Stand back– there’s a whole lotta critiquing going on. This is one of the busiest fall theater seasons ever!  I’ve just come off of nine shows opening on stages in and around Boston, with more on the immediate horizon. Here’s my take on four of them in order of how soon they will close– so you can see or not see them in time!

 

Get immediately to PASSENGERS and take an extraordinary ride lead by that circus/theatrical troupe out of Montreal called 7Fingers who kicked off the season at the A.R.T. in Cambridge. This troupe of actor/acrobats, jugglers, dancers, hoop spinners, and silk swingers begin quietly in semi-circle, breathing together like one organism. Then, separately and together, they enact death-defying feats which make us wonder what’s possible, what’s real, for all of us passengers on this journey through time and space.  In fact, it culminates in one big thought experiment set to music in an infinite universe of possibility! I know they did all the derring do, but after 90 minutes, no intermission, I was left in disarray– barely breathing, my heart in my mouth. ONLY THROUGH FRIDAY 9/26 !

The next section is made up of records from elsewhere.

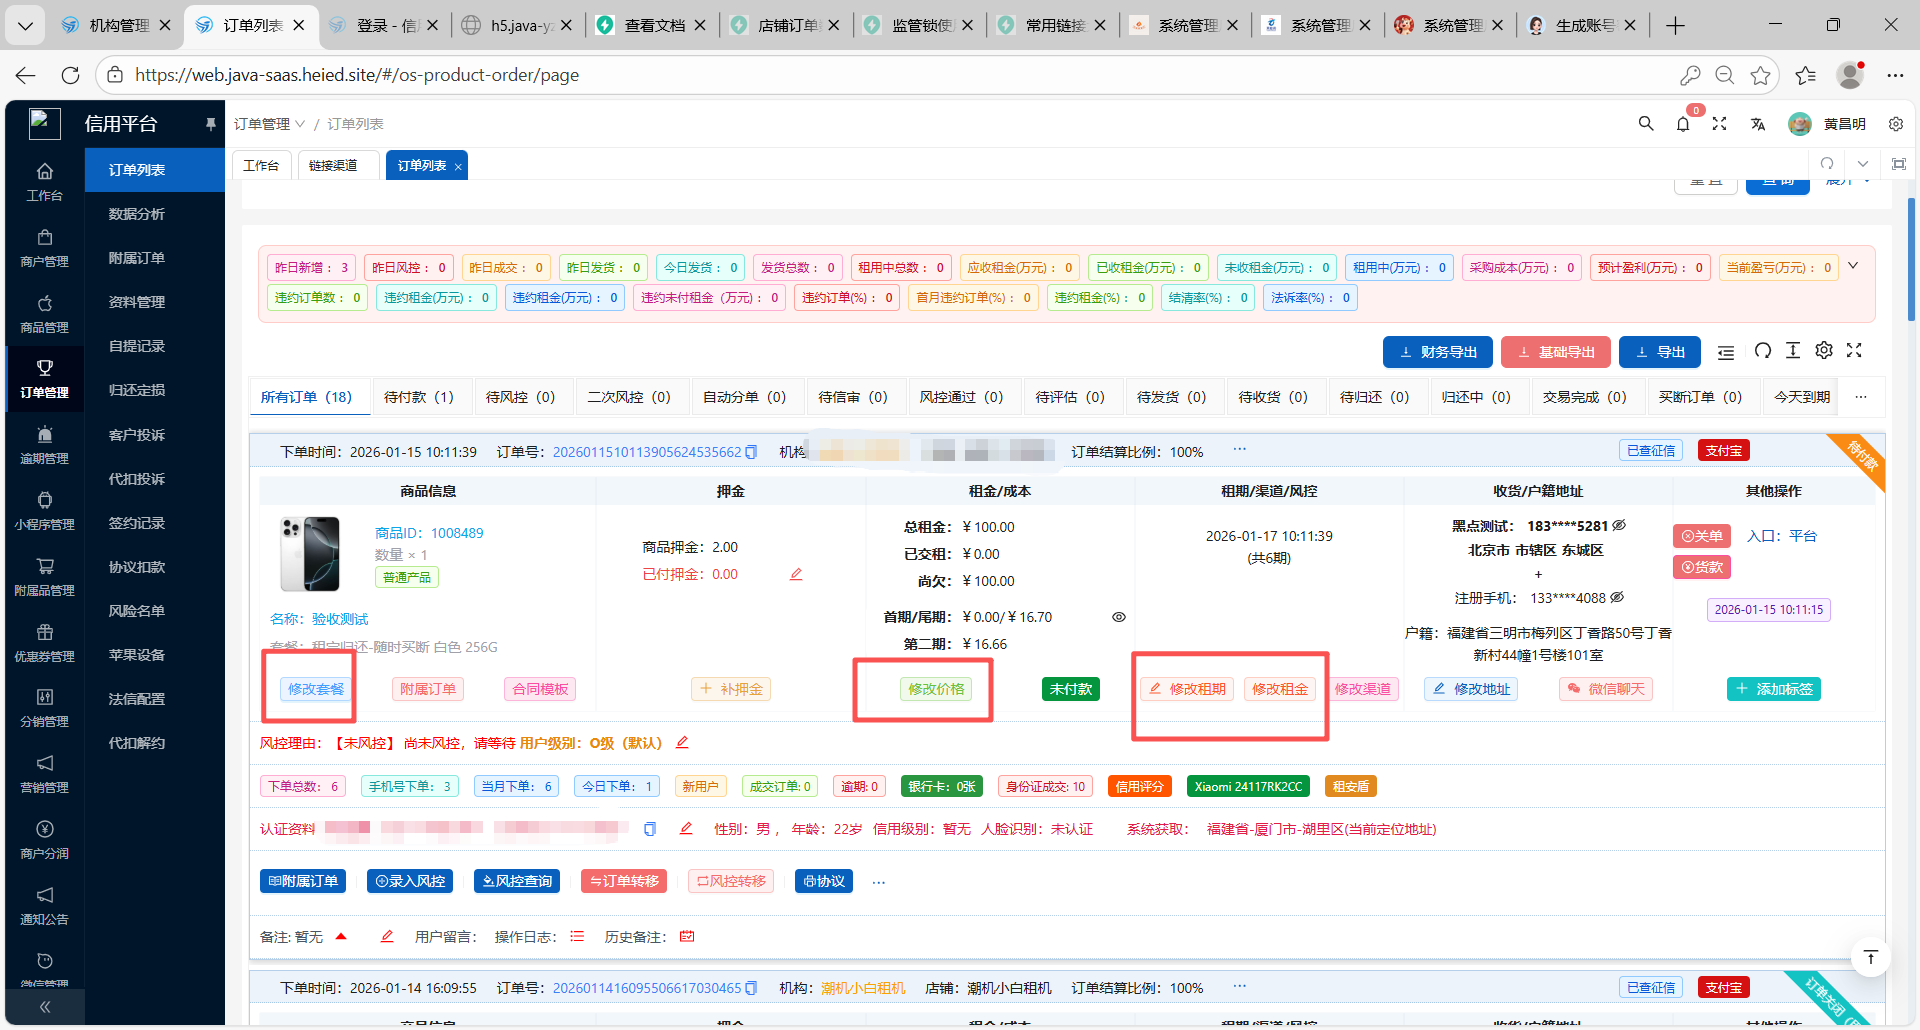Open more order status tabs ellipsis
The image size is (1920, 1030).
[1860, 397]
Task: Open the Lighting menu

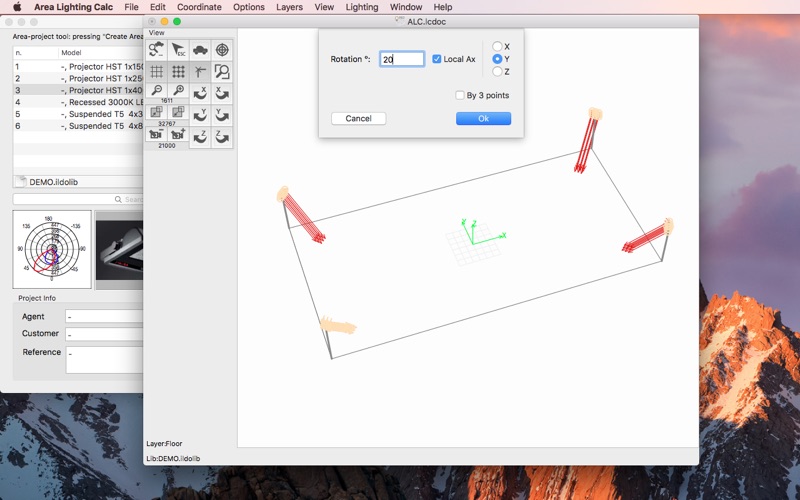Action: tap(362, 7)
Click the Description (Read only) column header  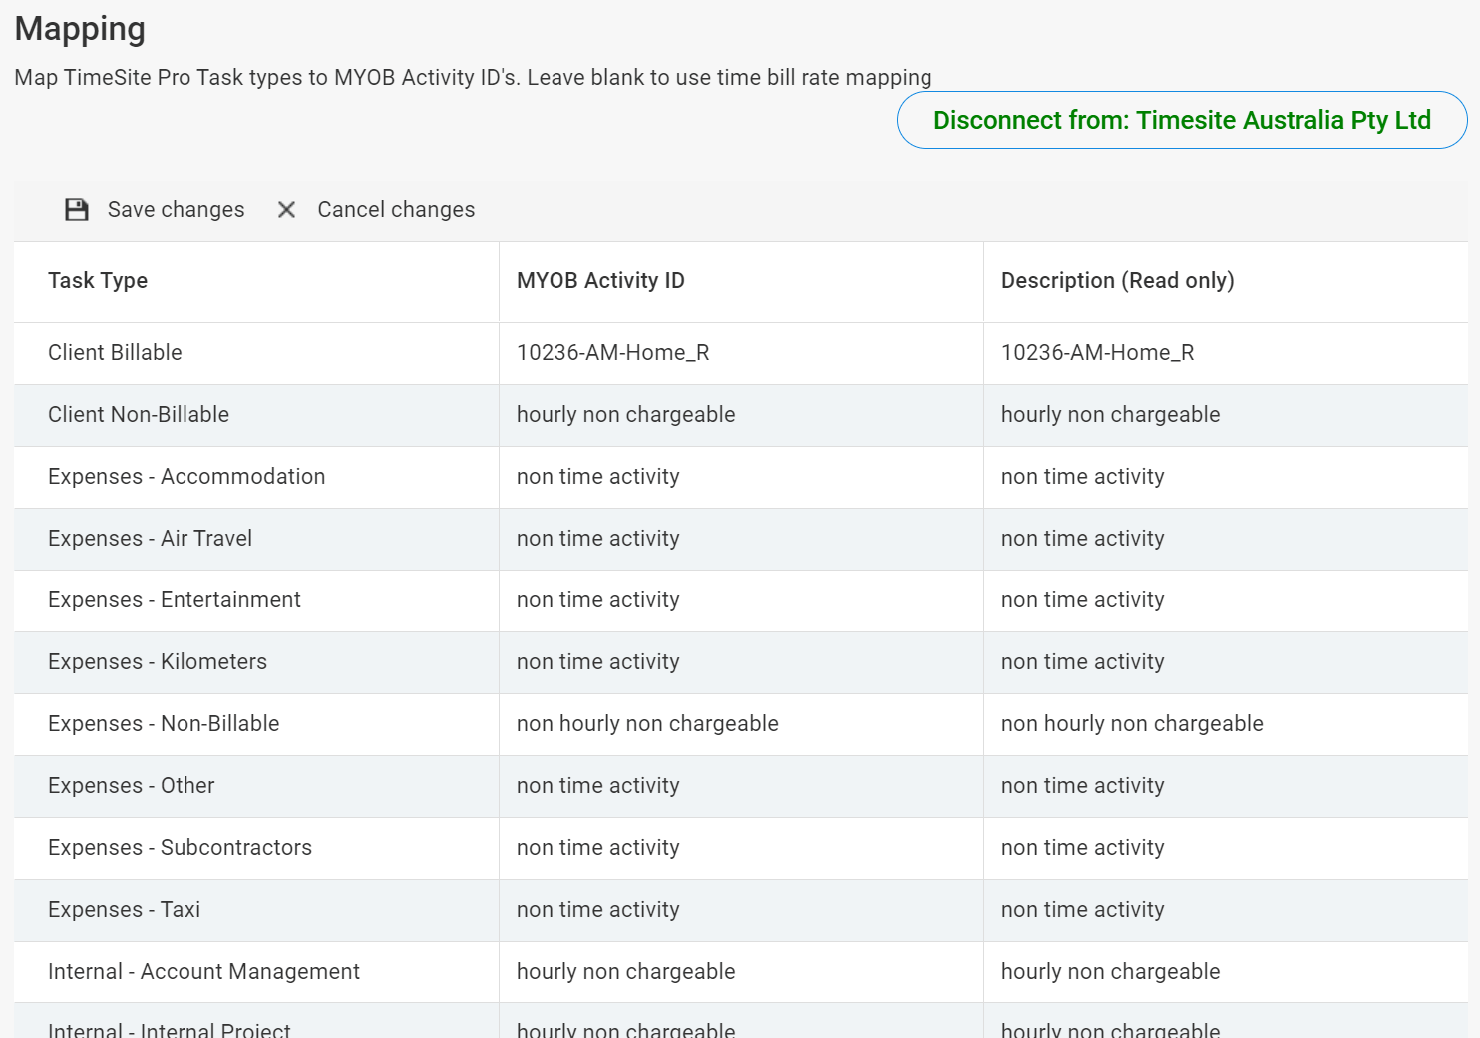[1117, 281]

Paul Melendy as “Featherbaby” / Photo Nile Scott Studios

Then head immediately to GREATER BOSTON STAGE COMPANY in Stoneham to see FEATHERBABY  hot off its west coast world premiere! PAUL MELENDY applies his hyper expressive, loose-limbed genius to the title role as a Amazonian parrot who swears and bites his way to an epiphany when his beloved owner and crime-scene photog Angie (Liv Dumaine) leaves Featherbaby in the care of her ex- lover, world class jigsaw puzzler Mason (Gabriel Graetz). Mason and Featherbaby are both missing Angie. Thus has playwright David Templeton crafted a kookie love triangle from the potty-mouthed parrot’s point of view. But this show’s not just for the birds.

Melendy slays in a shiny green suit– looking human with a full range of human emotion — but acting parrot! Bobbing on his feet side to side, swiveling his neck into a deep bow whenever he wants a head scratch, then, with a nasty glint in his eye, Featherbaby sinks his beak into which ever piece of Mason’s flesh is available–all in an effort to get returned to Angie. This manipulative relationship is hilarious at first, and gives us a revelatory, birds-eye view of human behavior. Then in ACT II, something shifts between Mason and Featherbaby and what might have been a gimmicky ROM COM turns into a tough and tender fable about life and death and the bonds possible between all living creatures. Paul Melendy conveys a depth of understanding and emotional reach that makes this almost transcendent.  I’m not kidding. The last sweet scene elicited an audible, collective sigh of gladness from the audience who left soaring. Through September 28!!

 

Now keep heading north to see an excellent production of RENT at NORTH SHORE MUSIC THEATRE, book, music, and lyrics by the late Jonathan Larson who died at age 36 on the eve of RENT’s first preview performance almost 30 years ago. The rest is musical theater history; the show and its brilliant score went on to win the PULITZER and became a smash on B’way and around the world. TRAILER HERE!

The cast of “Rent” at North Shore Music Theatre thru September 28. Photos © Paul Lyden

Sung through and based on Puccini’s opera La Bohème, RENT locates its bohemians in NYC’s East Village at Christmas, right in the middle of a community of queer and straight artists battling aids, addiction, poverty, gentrification, homelessness. NSMT’s production plays wonderfully in the round, the cast spilling onto the stage from all over the theater,  voices soaring, haunting melodies in multipart harmonies that seep into your bones. I think the show has gathered impact over time and feels even more relevant now in an era of volatile change, displacement, and alienation which threaten to overwhelm. SEE RENT through September 28!

I couldn’t wait to see Joy Behar’s MY FIRST EX-HUSBANDand was instantly disappointed. Billed as “a bold and heartfelt adaptation of true stories,” the show promised loads of laughs and wild true tales of marital malfunction. I was ready! Comedienne and co-host of THE VIEW Joy Behar is often pretty funny, doesn’t hold back, and was joined onstage by three other actors who took turns at the podium telling a tale at a time: Veanne Cox, the best actor in the bunch, easily inhabited her tale of woe and were as illuminating as they were funny. Judy Gold’s delivery was infinitely funnier than whatever she was delivering. Tonya Pinkins fought the good fight to bring dull material to life– and lost. The stories were nothing we hadn’t heard before or couldn’t have made up after a few cocktails. The show was 90 minutes long– no intermission– and felt like it. At the Calderwood Pavilion through September 28.